= Derby (Canadian automobile) =

The Derby Motor Cars Ltd. was a Canadian automobile built in Saskatchewan between 1924 and 1927.
Company principal Louis Arsenault believed that with a booming wheat trade in the Prairies, customers and investors would support a car company. Arsenault opened an office for Derby Motors in Winnipeg, Manitoba, in early 1924, following the dissolution of Winnipeg Motor Cars Ltd. in fall 1923.

The car was in fact an early example of badge engineering. Rather than build cars, Arsenault imported American built Davis cars, changed the nameplates to "Derby" and added "Derby" tire covers. Conversion of the cars took place in the former Marshall tractor factory in Saskatoon.
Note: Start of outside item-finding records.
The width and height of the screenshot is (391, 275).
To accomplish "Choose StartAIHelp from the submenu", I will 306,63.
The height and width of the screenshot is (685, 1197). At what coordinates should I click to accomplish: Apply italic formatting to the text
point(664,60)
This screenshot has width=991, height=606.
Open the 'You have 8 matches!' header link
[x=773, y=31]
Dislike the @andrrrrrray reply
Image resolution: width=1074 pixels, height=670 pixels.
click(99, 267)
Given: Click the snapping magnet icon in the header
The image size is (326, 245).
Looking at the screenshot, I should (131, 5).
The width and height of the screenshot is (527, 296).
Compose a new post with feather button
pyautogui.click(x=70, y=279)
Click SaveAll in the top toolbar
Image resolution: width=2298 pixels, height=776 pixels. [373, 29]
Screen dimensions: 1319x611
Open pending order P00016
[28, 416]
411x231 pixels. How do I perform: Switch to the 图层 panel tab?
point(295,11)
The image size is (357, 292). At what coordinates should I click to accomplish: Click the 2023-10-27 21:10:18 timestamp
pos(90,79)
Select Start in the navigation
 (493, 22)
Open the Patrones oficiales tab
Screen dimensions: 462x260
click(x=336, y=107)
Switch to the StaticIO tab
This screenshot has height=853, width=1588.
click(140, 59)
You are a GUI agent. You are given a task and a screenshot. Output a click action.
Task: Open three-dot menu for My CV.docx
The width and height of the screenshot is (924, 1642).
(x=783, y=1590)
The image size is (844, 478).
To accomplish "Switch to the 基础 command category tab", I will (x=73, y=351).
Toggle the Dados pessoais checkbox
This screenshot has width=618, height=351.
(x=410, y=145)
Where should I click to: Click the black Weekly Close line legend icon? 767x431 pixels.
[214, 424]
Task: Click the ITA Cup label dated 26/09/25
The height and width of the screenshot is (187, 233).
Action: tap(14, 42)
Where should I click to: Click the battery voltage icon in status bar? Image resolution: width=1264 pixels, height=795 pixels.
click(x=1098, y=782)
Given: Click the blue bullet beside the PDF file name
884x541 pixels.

The Derby used a Continental six-cylinder engine, and came in four different models:

- Series 92 tourer, selling for CDN$1995;
- Series 92 Man-o-War roadster, selling for CDN$1750;
- Series 92 Legionaire sedan, selling for CDN$1750;
- Series 93 sedan, selling for CDN$1750
- Series 93 coupe, selling for CDN$1750
- Series 93 tourer, selling for CDN$1750

According to surviving company records, 31 cars were sold before the venture folded in 1927, with original plan of building 50.